Se volessimo fare un'analisi delle ragioni del declino, tuttavia, il tutto non va ascritto all'assenza di un politico “di peso”, ma all'assenza della politica, molto più semplicemente. Della buona politica, soprattutto, quella che l’opinione pubblica non ha mai voluto riconoscere, perché - al momento opportuno - sono stati attivati quei meccanismi clientelari che Vincenzo De Luca ha saputo bene illustrare nel proprio discorso ai trecento (un numero a me caro, assolutamente da non confondere con i Trecento) sindaci campani. 

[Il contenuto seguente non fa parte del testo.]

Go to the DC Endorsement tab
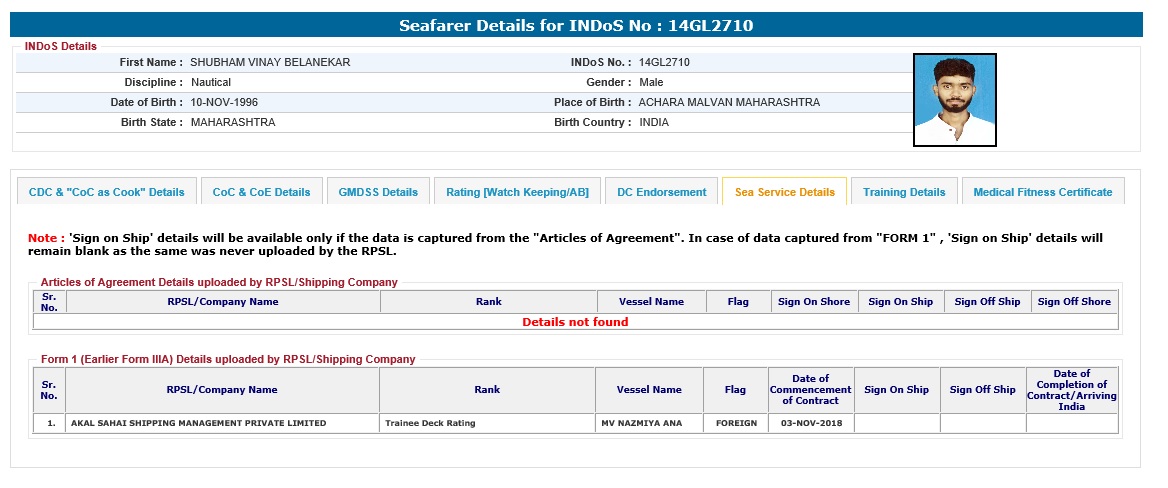Viewport: 1168px width, 488px height. 661,192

Su queste e altre questioni ho scritto, in agosto, sul mio blog, cercando di ripercorrere a ritroso quanto successo nelle ultime elezioni amministrative per il rinnovo del Consiglio regionale.

Allocco
(https://it.wikipedia.org/wiki/Strix_aluco)
Comprendo che è difficile stare al passo con quanto viene scritto e detto sulla politica locale, e anche sulle predizioni più amare, come nel caso di una lettera a Repubblica in cui si denunciava la presenza di "bolidi estivi" nel Vallo di Diano. Proprio nella lettera di accompagnamento alla testata nazionale si faceva notare come un cittadino che osserva determinati fenomeni non ha strumenti, se non quello della persuasione della parola, per affrontare alcune specifiche questioni.

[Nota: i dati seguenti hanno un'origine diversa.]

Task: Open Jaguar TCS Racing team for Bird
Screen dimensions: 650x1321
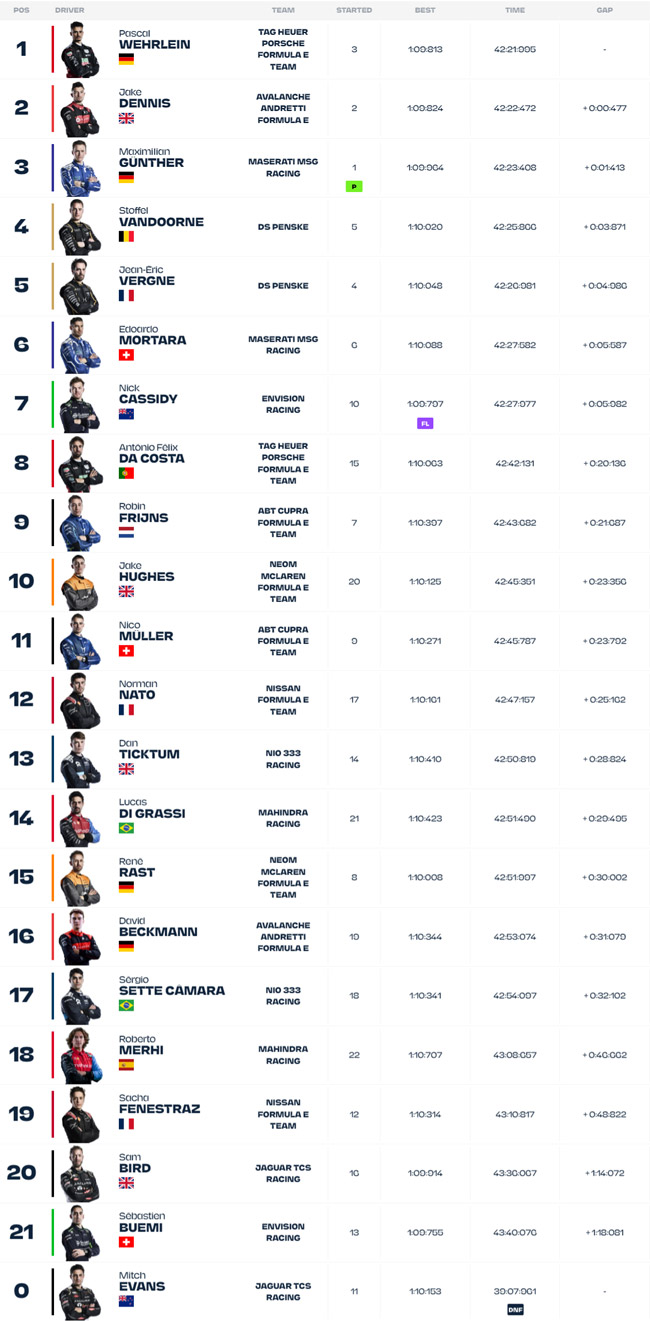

Pertanto, proprio l'assenza della politica ha reso il cittadino privo di poteri politici, appunto. Infatti, se il significato dell'espressione di voto dovesse essere riconducibile allo scambio prospettato nella ormai famosa arringa ai trecento sindaci, avremmo - come territorio - davvero poco potere contrattuale ("poche decine di migliaia di voti"). Anche perché chi amministra è rappresentato, nella stessa arringa, come impegnato a gestire le briciole di ciò che il dominus (a seconda della percentuale di votanti che vanno al seggio con le bandiere giuste, dopo aver consumato una buona frittura di pesce) decide di elargire magnanimo.

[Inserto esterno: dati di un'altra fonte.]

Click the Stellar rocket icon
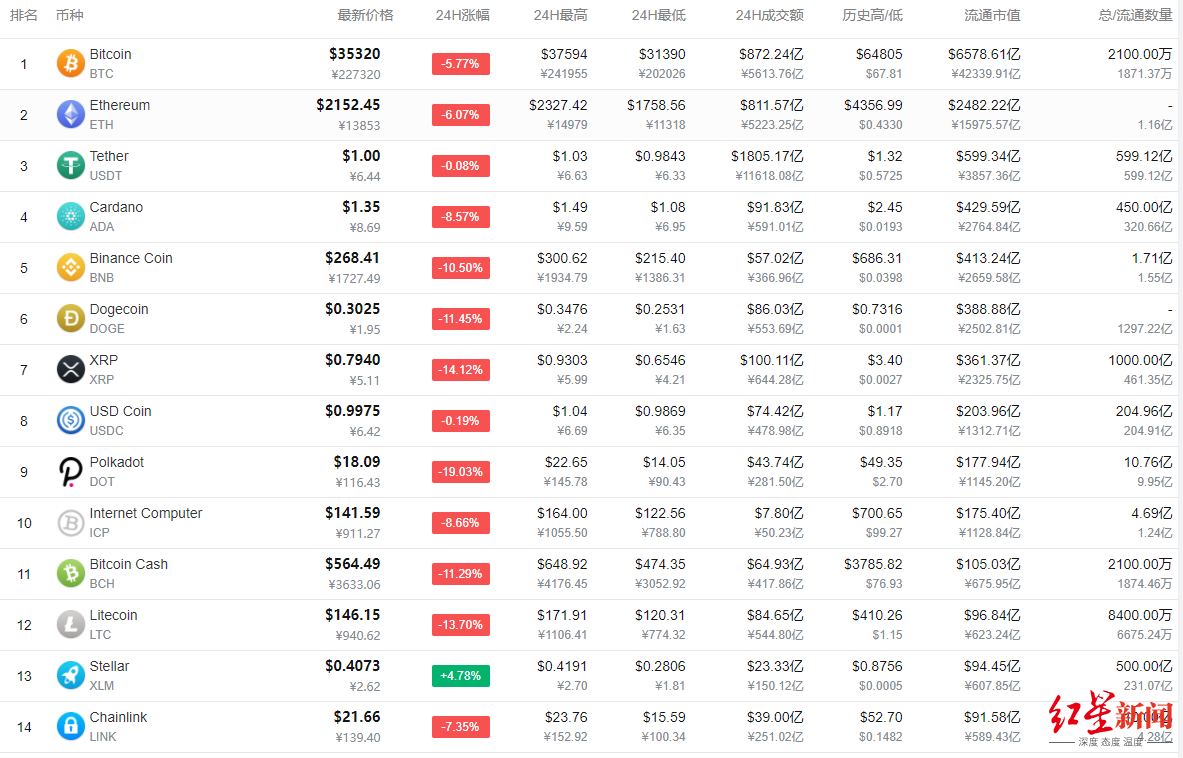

Gli allocchi locali, pertanto, non possono essere cercati tra coloro i quali hanno sempre dato una rappresentazione giusta della politica, fatta di idee e di onesto servizio, ma sono da individuare in coloro i quali hanno precise responsabilità amministrative. Alcuni di questi volatili, che assomigliano molto alle civette, di cui ben conoscono le funzioni, ricoprono da decenni ruoli importanti per lo sviluppo del territorio. Ma, naturalmente, di questi rapaci notturni nessuno parlerà mai in tono sprezzante, perché hanno in mano il cordone della borsa. E che importa se oggi dicono una cosa, domani l’altra e dopodomani l’altra ancora. Di tempo ne hanno avuto per dire ancora, per fare e disfare, ad libitum. Quel tempo, per fortuna della vita democratica, sembra essere scaduto.